Twitter has similar surveys and polls in its news feed to gather feedback in a way that does not interfere with the user experience.
Create segments based on responses
After collecting feedback, make it actionable. By creating user segments based on survey responses, you can follow up and better engage users.
For example, you can invite people who request a feature to beta test it, or notify it when it launches. Satisfied users can be invited to join your loyalty or rewards program, share user-generated content, or recommend the app to a friend. Unsatisfied users can receive notifications about new features or content releases, or follow up with personal contact from support.
Let users know you're listening
Again for good measure: Your users are doing you a favor by providing feedback! Thank them in your release notes or new feature announcements, and send personal emails to express your appreciation for their time and interest in your product. Even (and especially!) when it comes to negative feedback.
Nike + Run Club experienced this firsthand when they redesigned their popular running app in 2016. To say users were unhappy is an understatement - Nike's app store listings and social media pages were inundated with angry users who were missing favorite features, didn't like the new UI, or lost personal data.

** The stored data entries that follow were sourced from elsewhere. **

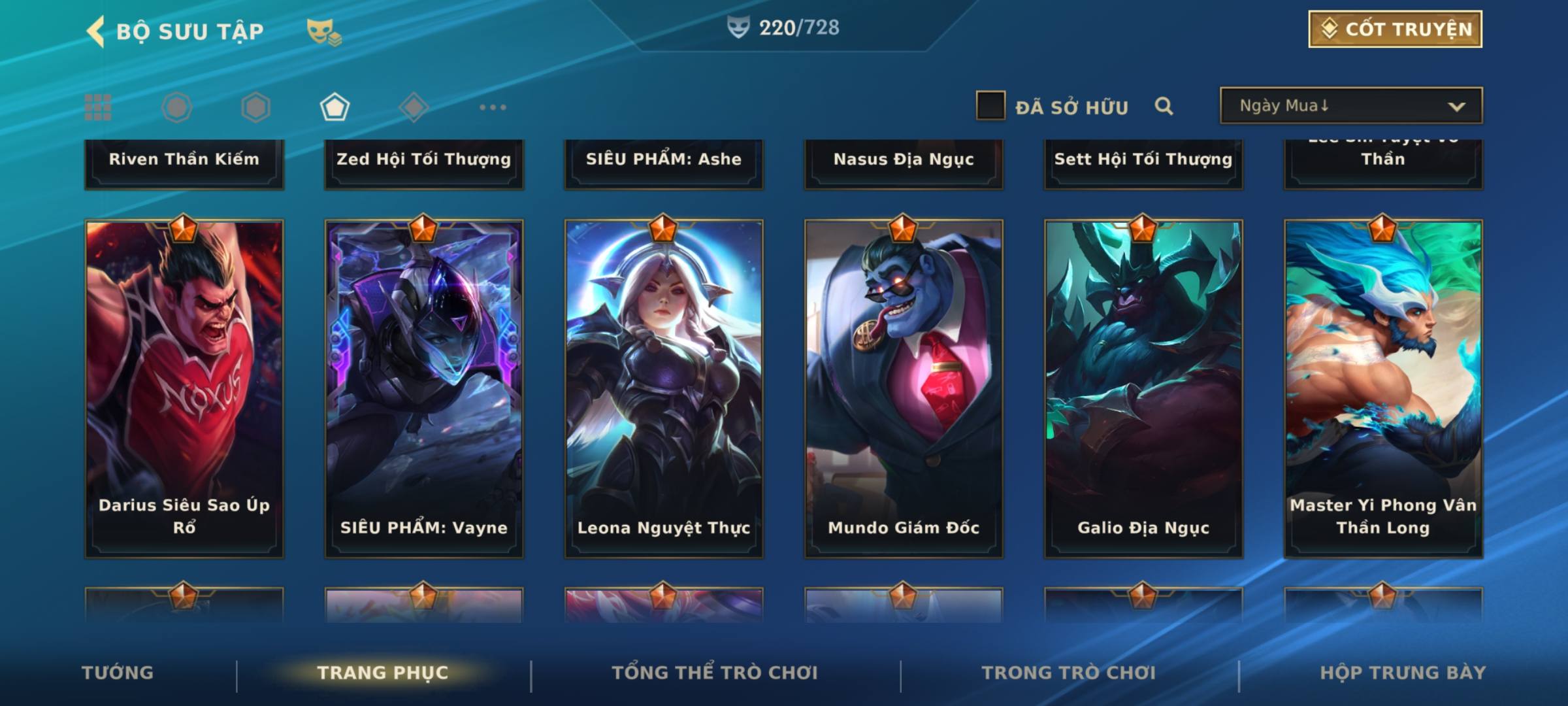Select the highlighted pentagon rarity filter
The height and width of the screenshot is (706, 1568).
335,107
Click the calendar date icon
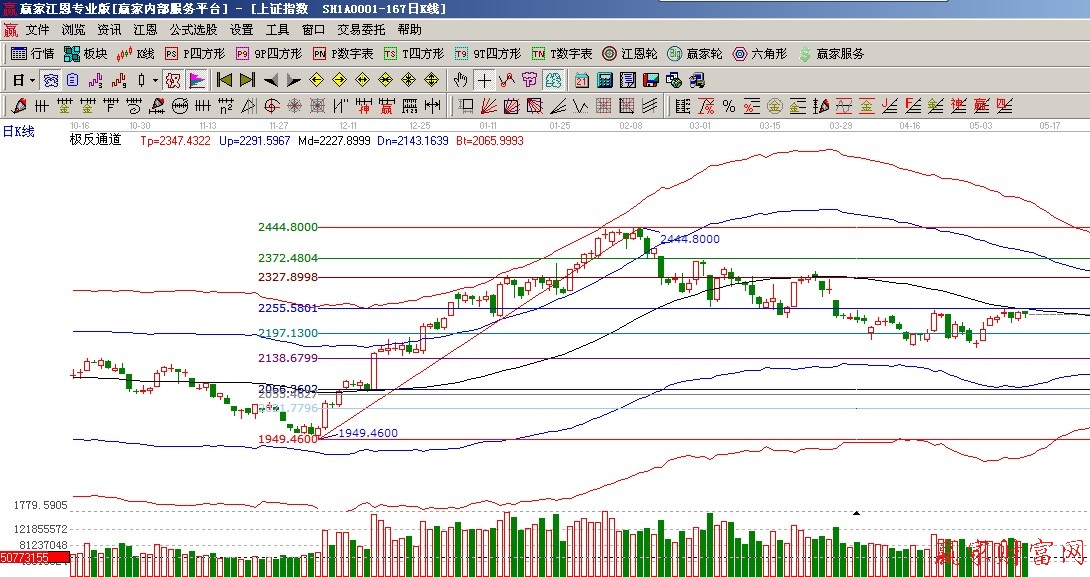This screenshot has width=1090, height=577. click(580, 80)
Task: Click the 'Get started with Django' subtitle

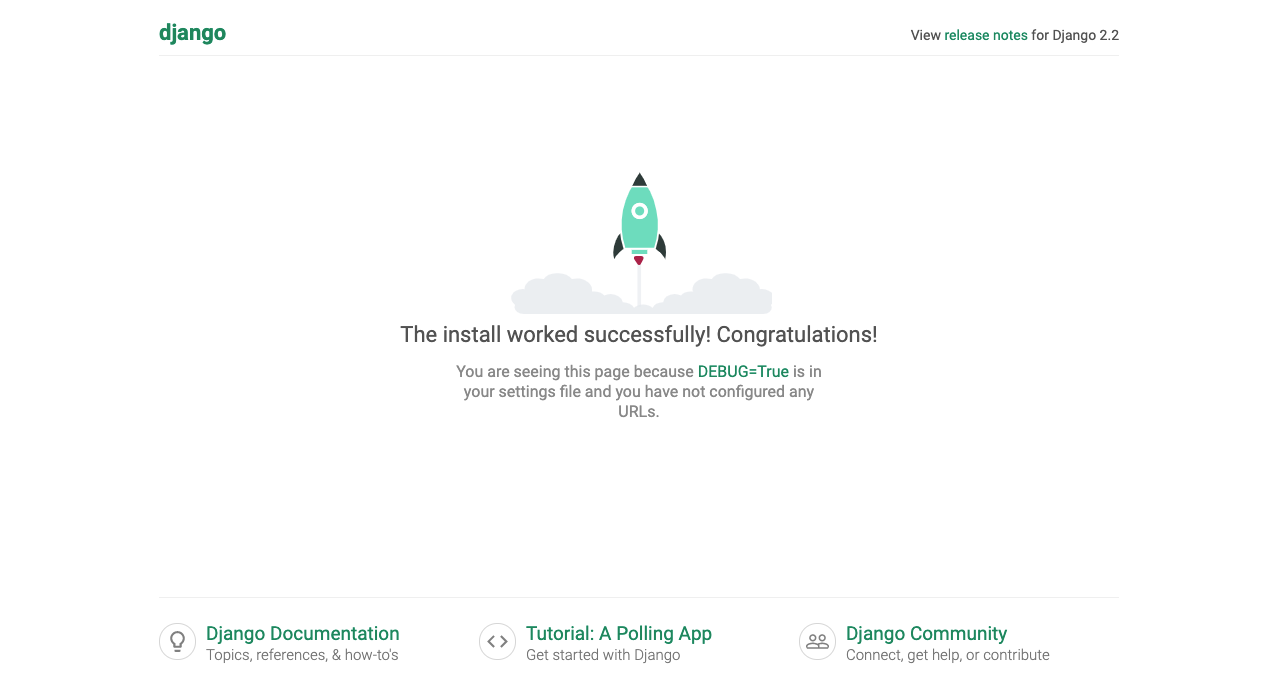Action: (x=603, y=654)
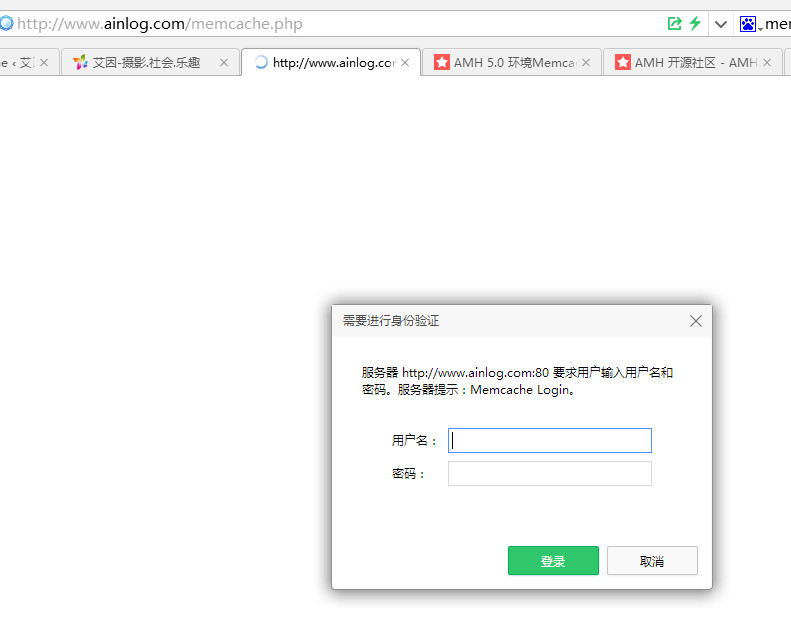
Task: Close the AMH 5.0 环境Memcache tab
Action: click(586, 62)
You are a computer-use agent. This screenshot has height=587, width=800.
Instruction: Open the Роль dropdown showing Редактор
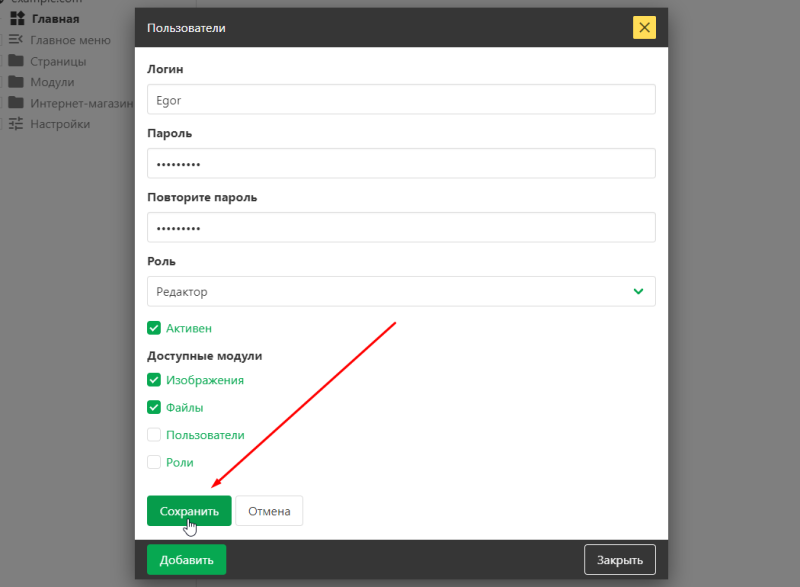coord(401,291)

Today, the Nike+ Run Club app is currently ranked #15 of all health and fitness apps in the Apple App Store, with nearly 190,000 reviews and a 4.8-star rating.

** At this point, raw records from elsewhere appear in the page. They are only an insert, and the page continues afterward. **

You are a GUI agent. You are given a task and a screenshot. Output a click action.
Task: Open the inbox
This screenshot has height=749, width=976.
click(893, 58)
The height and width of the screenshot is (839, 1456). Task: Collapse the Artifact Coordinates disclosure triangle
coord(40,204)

So what turned things around was the Nike+ team's response to all this user feedback.
Nearly every social media post and negative review received a detailed response from the team, demonstrating their commitment to fixing the problem and making sure the app met the needs of their users. They made announcements and wrote blog posts thanking users for their verbal feedback and making sure that each of their comments was heard and taken to heart.

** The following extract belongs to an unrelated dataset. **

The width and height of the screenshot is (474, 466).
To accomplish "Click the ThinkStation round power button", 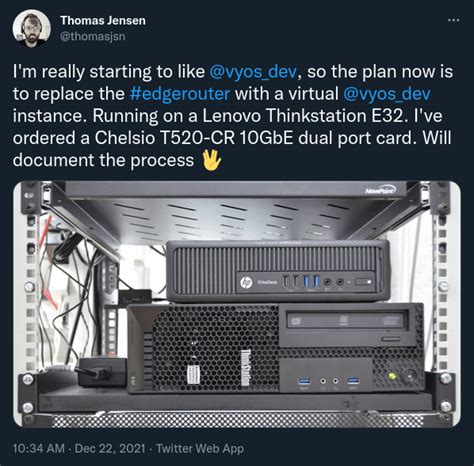I will click(409, 377).
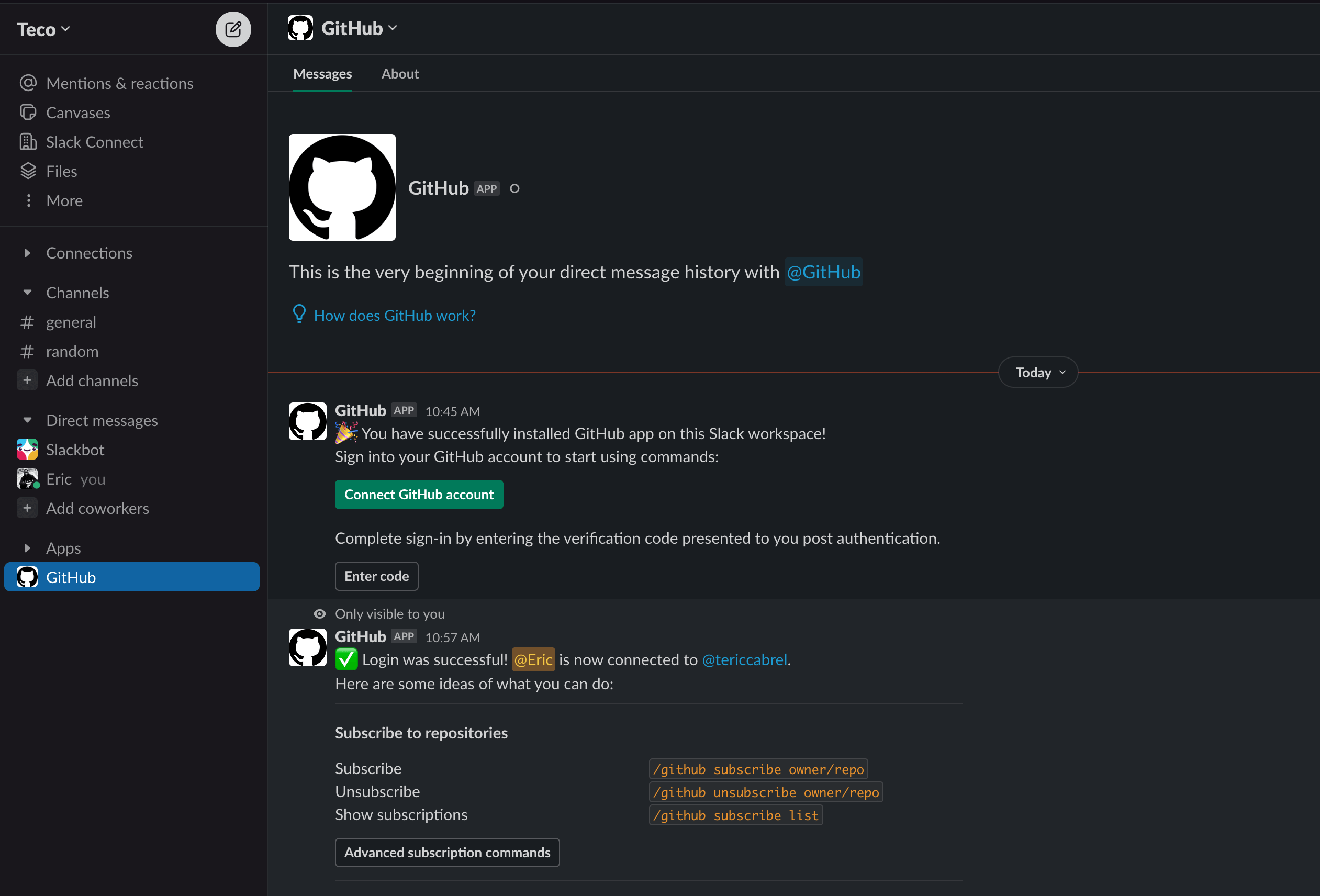Viewport: 1320px width, 896px height.
Task: Switch to the About tab
Action: [x=400, y=73]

Users need to know that their feedback will not fall on deaf ears. Even if your app isn't perfect, they'll be happy to know that you care about their experience and want to make the best app for them.
How to measure app user feedback?
After you get feedback from your mobile users, you need to act on it.
Otherwise, your users will feel that their opinions don't matter and that you're not interested in creating a better experience for them. That's why you should.
Make the right metrics tell you actual performance if your promotion
Focus on things that are easy to measure and track the right metrics: the
- Percentage of purchases made via mobile devices
- Number of mobile visits
- Time spent on site on mobile devices vs. your site
- Number of daily installs and their sources
- Measure the effectiveness of your marketing program
For example, if you use NPS, you will be able to determine how many users like your app or features, etc., whereas if you don't use it, you will have to search for common stressors in the feedback, such as: many people complaining about bugs or being unhappy with how slow the app is, etc.
Encourage ongoing user feedback
To encourage users to provide ongoing feedback, create feedback channels within the application experience. Come up with a schedule that is triggered by the user's actions.
For example, ask for a review when they have used the app for 10 days. After three months of active use, ask them to update their reviews.
Ultimately, you should summarize, categorize and analyze the feedback data to identify issues in the product and prioritize them. This way, you can adjust your product roadmap accordingly.
If necessary, you can conduct further user surveys and interviews to plan your next development and release plans.